In North Carolina, a nurse and five guards at Forsyth County Jail face charges of involuntary manslaughter over their roles in the death of 56-year-old African American prisoner John Elliott Neville last December. The incident began when Neville reportedly fell from the top bunk of his prison bed onto a hard concrete floor. Newly released video shows guards handcuffing Neville, placing a bag over his head and moving him to another cell. There, he’s hogtied and pressed face-first into the floor as he cries out for his mother and says “I can’t breathe” more than 20 times. After Neville becomes unresponsive, a nurse begins administering CPR. Neville died two days later in a hospital in Winston-Salem. An autopsy showed he was asphyxiated while restrained and suffered a brain injury after his heart stopped beating.
In Baltimore, a major gas explosion killed one woman and injured at least seven others Monday. Three homes were leveled. Investigators say it could take months to determine the cause of the devastating blast.

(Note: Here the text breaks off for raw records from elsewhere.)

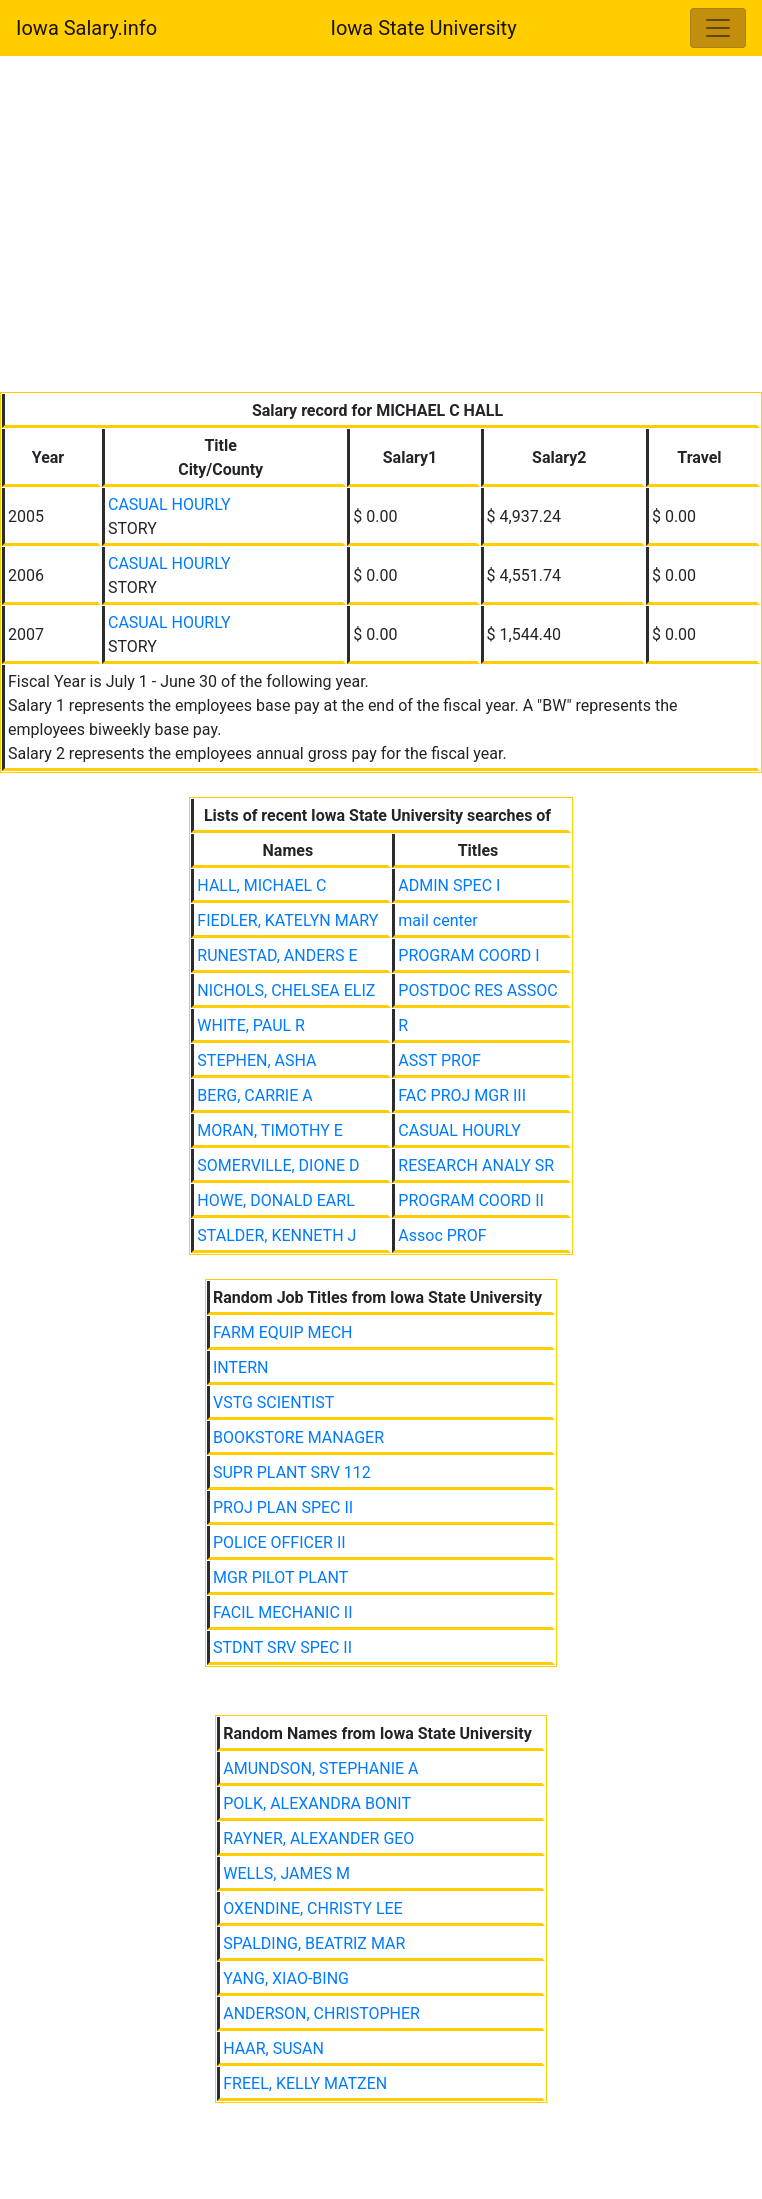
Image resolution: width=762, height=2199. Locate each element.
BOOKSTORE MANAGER (298, 1437)
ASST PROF (439, 1060)
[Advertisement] (381, 228)
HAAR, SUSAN (273, 2048)
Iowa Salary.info (86, 28)
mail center (437, 920)
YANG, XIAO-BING (286, 1978)
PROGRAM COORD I (468, 955)
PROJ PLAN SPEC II (283, 1507)
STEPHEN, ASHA (256, 1060)
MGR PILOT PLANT (280, 1577)
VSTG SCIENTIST (273, 1402)
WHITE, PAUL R (251, 1025)
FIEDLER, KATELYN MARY (287, 920)
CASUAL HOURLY (169, 504)
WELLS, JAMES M (286, 1873)
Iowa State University (423, 28)
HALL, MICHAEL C (261, 885)
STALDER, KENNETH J (276, 1235)
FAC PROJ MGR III (462, 1095)
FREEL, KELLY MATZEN (305, 2083)
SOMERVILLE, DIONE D (278, 1165)
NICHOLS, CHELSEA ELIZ (286, 990)
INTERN (240, 1367)
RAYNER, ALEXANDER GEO (318, 1838)
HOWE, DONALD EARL (275, 1200)
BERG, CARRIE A (254, 1095)
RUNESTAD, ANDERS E (277, 955)
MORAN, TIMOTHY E (270, 1130)
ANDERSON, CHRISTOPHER (321, 2013)
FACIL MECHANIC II (283, 1612)
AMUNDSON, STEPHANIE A (320, 1768)
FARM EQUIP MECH (283, 1332)
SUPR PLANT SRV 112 (292, 1472)
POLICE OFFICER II (279, 1542)
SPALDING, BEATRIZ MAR (314, 1943)
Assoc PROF (442, 1235)
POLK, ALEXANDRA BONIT (317, 1803)
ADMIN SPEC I (449, 885)
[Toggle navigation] (718, 28)
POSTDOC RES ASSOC (477, 990)
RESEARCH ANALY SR (476, 1165)
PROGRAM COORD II (471, 1200)
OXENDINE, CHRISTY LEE (312, 1908)
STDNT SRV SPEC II (282, 1647)
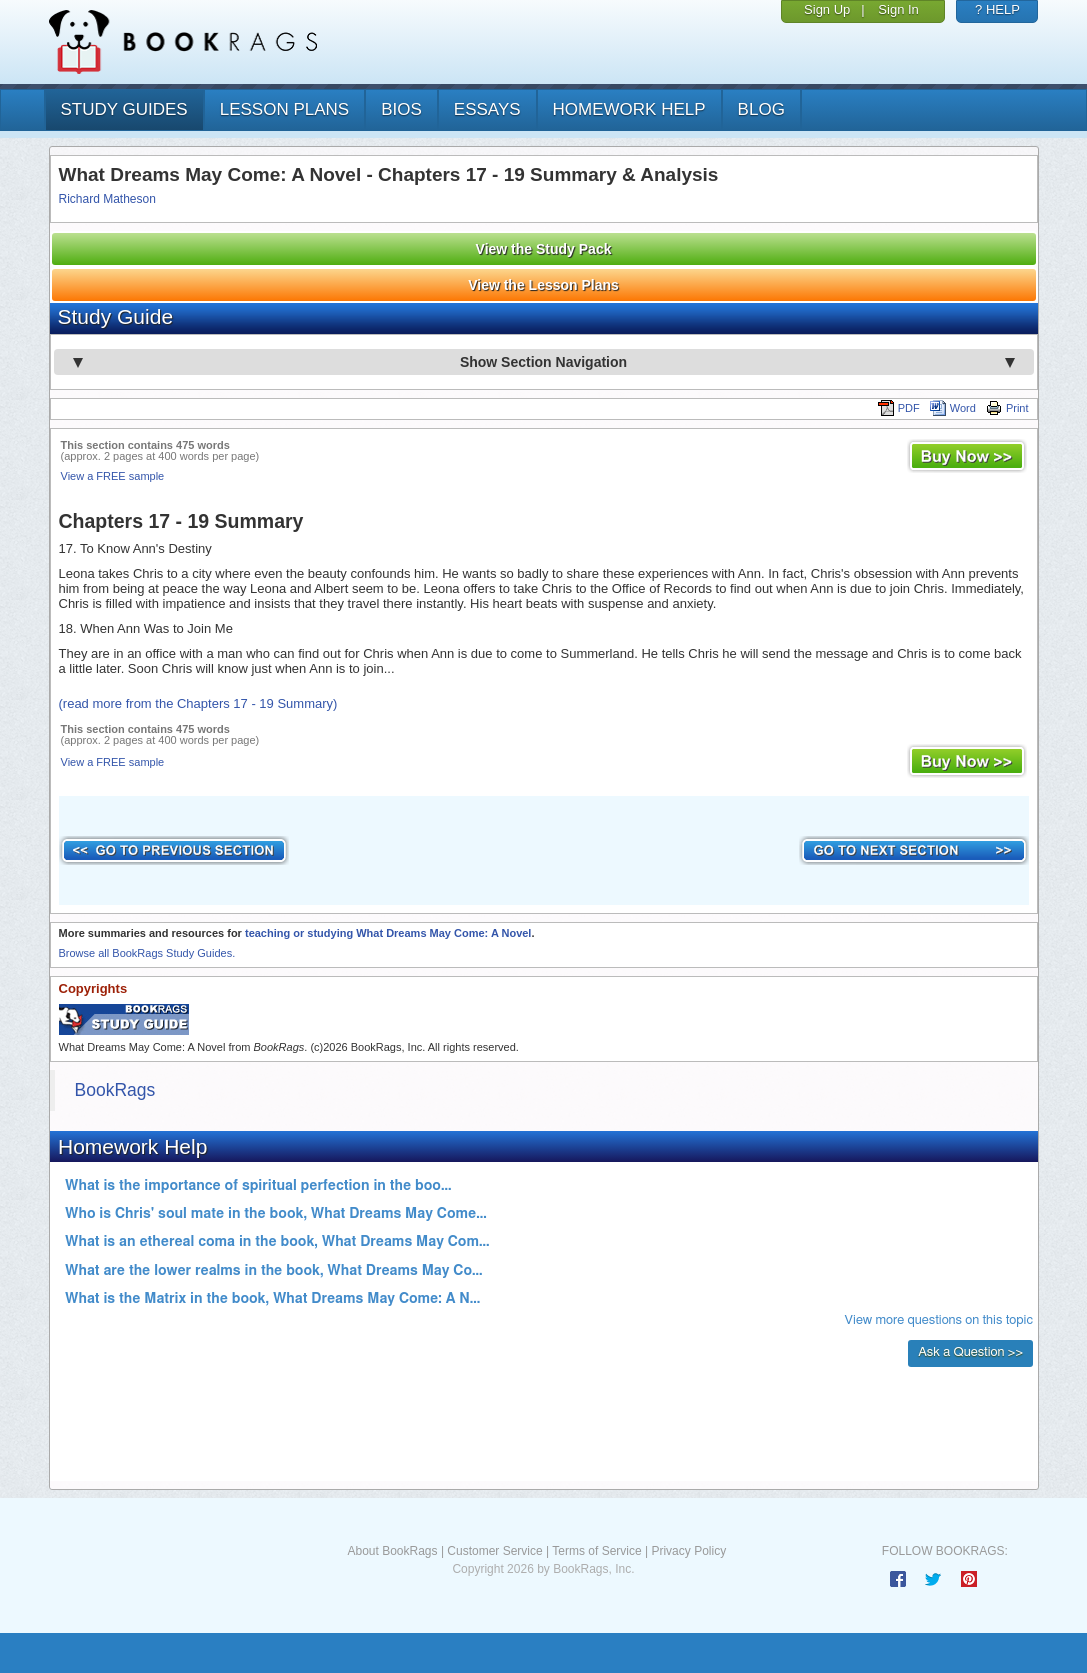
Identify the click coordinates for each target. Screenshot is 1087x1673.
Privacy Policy (688, 1551)
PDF (899, 408)
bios (401, 109)
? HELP (997, 9)
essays (487, 109)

President Trump’s much-touted deal with Kodak has been put on hold amid a probe launched by the Securities and Exchange Commission. The SEC is investigating after Kodak’s stock surged just days after the company received a $765 million loan under the Defense Production Act. The loan was given to help Kodak start making prescription drugs — something it has never done before.
In Florida, a federal appeals court ruled it is unconstitutional for schools to ban transgender students from using the restroom corresponding to their gender identity. The case was brought by transgender teen Drew Adams, who battled his local school board for years after he was told he could no longer use the boys’ bathroom. On Friday, the judges said, “A public school may not punish its students for gender nonconformity [nor] harm transgender students by establishing arbitrary, separate rules.”